Good question.
First question is, where does the hydrogen come from? Most of it is reformed from natural gas, which still needs a fossil fuel as a base. Until we have a huge surplus of renewables or nuclear, I don't think it makes sense to use electrolysis to get it from water.
Second, it takes another big amount of energy to compress it, chill/liquefy it, then transport it. To the point where one chart I saw put EVs at getting 3x more "work" out of the same electricity input than a similar car would get from hydrogen. For comparison, an EV can go ~30 miles on the energy it takes to create a gallon of gas from the feedstock, so there's that too.
Then, it needs to be stored and transferred under high pressure. We've all seen the dumb things people do putting gas in their cars, and that's easy. Imagine everyone trying to fill their own propane tank
Yep. Pretty much nailed it. I work for a major industrial gas/air separation company. I managed a couple of different projects around H2 for transportation. Southern California has the most dense infrastructure for H2 dispensing. Coincidnetly, we have a large H2 production facility near Ontario CA, so delivery costs is pretty low to these refueling stations which is a plus.

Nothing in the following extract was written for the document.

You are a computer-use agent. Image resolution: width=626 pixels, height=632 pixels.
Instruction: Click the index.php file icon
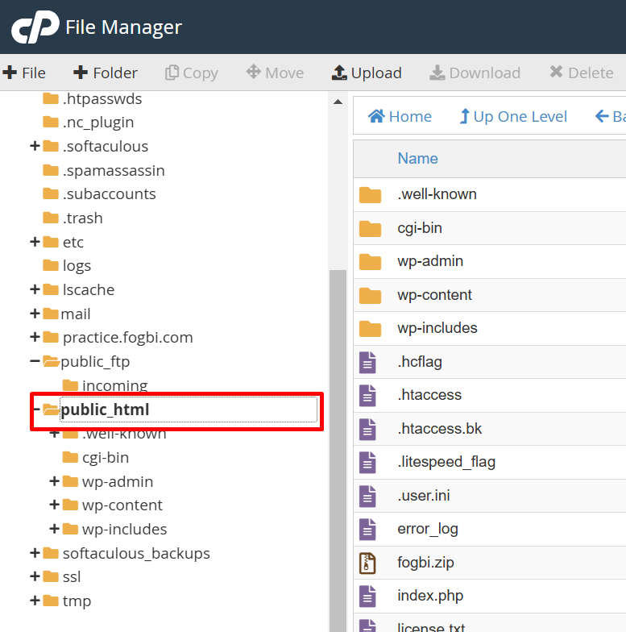pyautogui.click(x=367, y=597)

It is true a majority of H2 comes from Steam Methane reforming. There are some newer technologies currently being deployed (I was just at a new facility two weeks ago that is getting ready to start up) that is much more efficient and doesn't produce as much CO2 as by product. Other methods of H2 generation is from tail gas from other chemical processes. We are also looking at installing some green energy H2 generation at one of our plants that gets power from a renewable resource. For transportation use, its delivered to the refueling stations as either liquid, and vaporized and pressurized at the station, or delivered as high pressure gas and small compressors refill cylinders in a cascading fill system. Some of the limiting factors was how to store enough H2 to make a vehicle practical. High pressure storage on board has been limited by the DOT approval of storage tanks. The new technology is storage tanks that have a steel thin wall liner with carbon fiber wound out casing. The manufacturers of these tubes have been pushing the limits and we are seeing 520 bar (7500 psi) and soon 620 bar tubes. The costs of H2, as measured per energy used per mile is comparable to gasoline but in everything we deal with, it isn't combusted, but used in on board fuel cells to generate power for electric motors.
There, as mentioned, the refueling issue. I performed a product safety analysis on refueling stations many years ago. Statistically speaking, incidences were comparable to regular gasoline fuel pumps. But, the technology at the time wasn't widely distributed. There was an indecent at one of our customers where there was a failure of an interlock that let H2 leak. H2 will ignite almost instantly.